Rapidly growing tumor cells are more sensitive to radiotherapy than slowly growing cells. But if the cells grow very rapidly, all the cells that were killed by a radiotherapy treatment may already have been replaced by new cells by the time the next treatment is given the following day. Antioxidants like vitamins C and E can also increase the resistance of tumor cells to radiotherapy.

Lastly, tumor location can play a role in the success of radiotherapy. Take as an example a patient with a cancer at the bottom of the lung that has spread to lymph nodes high up in the chest.
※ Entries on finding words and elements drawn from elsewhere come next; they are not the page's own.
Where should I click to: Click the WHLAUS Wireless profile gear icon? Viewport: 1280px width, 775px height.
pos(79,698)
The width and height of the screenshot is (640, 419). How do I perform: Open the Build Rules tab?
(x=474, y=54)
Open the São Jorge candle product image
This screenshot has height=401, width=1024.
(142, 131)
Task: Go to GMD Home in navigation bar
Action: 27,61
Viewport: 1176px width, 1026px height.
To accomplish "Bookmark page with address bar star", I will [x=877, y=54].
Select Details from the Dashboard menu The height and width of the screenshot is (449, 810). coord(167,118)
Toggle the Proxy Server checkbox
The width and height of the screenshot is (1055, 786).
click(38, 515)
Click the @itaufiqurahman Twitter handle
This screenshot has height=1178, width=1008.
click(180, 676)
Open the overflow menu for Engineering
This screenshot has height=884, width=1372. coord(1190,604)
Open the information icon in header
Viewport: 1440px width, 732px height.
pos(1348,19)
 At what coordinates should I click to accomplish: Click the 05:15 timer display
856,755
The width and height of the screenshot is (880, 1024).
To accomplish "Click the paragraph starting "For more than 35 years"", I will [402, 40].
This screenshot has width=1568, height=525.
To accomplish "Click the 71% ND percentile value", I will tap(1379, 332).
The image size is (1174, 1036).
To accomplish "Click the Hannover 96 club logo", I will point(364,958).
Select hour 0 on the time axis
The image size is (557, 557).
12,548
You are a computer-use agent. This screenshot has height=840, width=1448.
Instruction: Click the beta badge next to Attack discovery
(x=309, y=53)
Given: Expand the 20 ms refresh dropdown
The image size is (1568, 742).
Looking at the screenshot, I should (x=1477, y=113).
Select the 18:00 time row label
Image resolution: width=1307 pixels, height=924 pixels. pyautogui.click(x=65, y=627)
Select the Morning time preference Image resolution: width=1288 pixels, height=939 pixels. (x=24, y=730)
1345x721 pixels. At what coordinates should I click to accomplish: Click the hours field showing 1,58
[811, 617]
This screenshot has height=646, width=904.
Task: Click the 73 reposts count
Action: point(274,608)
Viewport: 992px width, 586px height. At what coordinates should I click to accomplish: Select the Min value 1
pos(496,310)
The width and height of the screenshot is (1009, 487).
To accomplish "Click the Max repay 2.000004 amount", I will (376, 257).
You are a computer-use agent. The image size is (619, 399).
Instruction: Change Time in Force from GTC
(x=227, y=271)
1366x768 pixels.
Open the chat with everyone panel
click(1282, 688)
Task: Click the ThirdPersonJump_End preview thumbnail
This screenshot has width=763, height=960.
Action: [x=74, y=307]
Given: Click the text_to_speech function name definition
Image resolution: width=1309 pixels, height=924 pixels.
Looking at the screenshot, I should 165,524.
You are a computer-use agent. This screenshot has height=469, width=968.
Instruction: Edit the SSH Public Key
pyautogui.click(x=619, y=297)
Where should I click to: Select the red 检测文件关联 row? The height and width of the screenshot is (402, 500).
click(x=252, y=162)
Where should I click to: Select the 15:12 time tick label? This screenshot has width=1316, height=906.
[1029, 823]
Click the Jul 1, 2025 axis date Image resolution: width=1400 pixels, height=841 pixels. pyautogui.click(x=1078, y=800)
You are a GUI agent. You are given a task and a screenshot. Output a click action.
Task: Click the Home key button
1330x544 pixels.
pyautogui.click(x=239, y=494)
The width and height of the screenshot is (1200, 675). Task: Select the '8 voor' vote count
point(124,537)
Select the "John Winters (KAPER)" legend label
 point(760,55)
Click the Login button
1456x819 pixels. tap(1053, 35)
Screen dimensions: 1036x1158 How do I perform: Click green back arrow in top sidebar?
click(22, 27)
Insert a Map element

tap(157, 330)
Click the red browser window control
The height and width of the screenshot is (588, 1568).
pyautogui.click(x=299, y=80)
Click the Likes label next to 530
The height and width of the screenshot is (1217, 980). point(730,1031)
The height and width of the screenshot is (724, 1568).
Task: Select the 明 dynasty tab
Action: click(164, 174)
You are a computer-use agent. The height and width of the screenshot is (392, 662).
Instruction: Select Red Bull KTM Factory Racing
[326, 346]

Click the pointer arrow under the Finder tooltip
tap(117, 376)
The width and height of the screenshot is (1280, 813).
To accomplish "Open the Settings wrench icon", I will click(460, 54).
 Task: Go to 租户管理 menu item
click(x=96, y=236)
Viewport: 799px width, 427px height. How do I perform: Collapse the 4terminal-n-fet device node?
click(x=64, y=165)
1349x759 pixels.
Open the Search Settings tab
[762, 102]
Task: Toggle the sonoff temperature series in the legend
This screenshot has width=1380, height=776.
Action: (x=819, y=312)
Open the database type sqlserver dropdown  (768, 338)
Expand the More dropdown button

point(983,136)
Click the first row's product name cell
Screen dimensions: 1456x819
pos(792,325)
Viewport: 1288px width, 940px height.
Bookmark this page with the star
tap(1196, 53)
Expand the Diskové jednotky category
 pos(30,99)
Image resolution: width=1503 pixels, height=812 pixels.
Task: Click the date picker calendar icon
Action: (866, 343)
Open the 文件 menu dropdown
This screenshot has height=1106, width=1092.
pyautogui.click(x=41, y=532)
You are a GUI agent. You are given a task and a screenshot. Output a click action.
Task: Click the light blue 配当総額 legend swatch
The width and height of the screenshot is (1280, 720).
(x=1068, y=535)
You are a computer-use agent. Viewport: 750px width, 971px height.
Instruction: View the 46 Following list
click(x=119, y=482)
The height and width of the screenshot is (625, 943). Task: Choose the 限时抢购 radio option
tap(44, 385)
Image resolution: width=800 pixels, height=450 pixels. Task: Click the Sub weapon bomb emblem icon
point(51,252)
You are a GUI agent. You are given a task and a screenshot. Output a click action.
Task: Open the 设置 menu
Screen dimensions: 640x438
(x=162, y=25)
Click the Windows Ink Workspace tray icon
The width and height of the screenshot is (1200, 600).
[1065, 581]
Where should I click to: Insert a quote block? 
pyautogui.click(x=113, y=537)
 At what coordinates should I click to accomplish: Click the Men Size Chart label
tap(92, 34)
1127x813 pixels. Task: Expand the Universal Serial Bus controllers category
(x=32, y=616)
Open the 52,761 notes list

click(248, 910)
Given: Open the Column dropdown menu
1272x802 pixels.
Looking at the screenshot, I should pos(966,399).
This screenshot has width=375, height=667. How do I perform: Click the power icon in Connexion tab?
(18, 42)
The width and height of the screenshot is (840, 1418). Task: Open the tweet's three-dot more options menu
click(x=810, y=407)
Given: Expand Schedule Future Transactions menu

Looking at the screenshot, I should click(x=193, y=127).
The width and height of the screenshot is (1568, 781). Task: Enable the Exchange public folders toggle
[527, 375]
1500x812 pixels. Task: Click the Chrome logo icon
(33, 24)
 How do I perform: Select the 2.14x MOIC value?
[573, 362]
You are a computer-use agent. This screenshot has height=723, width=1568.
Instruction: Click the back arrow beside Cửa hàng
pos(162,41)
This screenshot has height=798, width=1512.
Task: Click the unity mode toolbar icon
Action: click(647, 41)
To treat all the metastasized areas, radiotherapy would need to hit a large area which could mean hitting too large an amount of normal lung tissue. Also, certain areas, such as the liver, spinal cord, intestine, and heart, are very sensitive, making it hard to safely use radiotherapy in those areas.

Drugs that increase sensitivity of cancers to radiotherapy
Combining some chemotherapy agents with radiotherapy can make for a better treatment plan. For many cancers, it is now the standard of care to combine selected chemotherapy agents with “curative intent” high-dose radiotherapy. Not only may the chemotherapy make radiotherapy more effective in the areas that the radiation hits, but it also may kill very small tumor deposits (too small to show up on scans) outside of the area treated by the radiotherapy.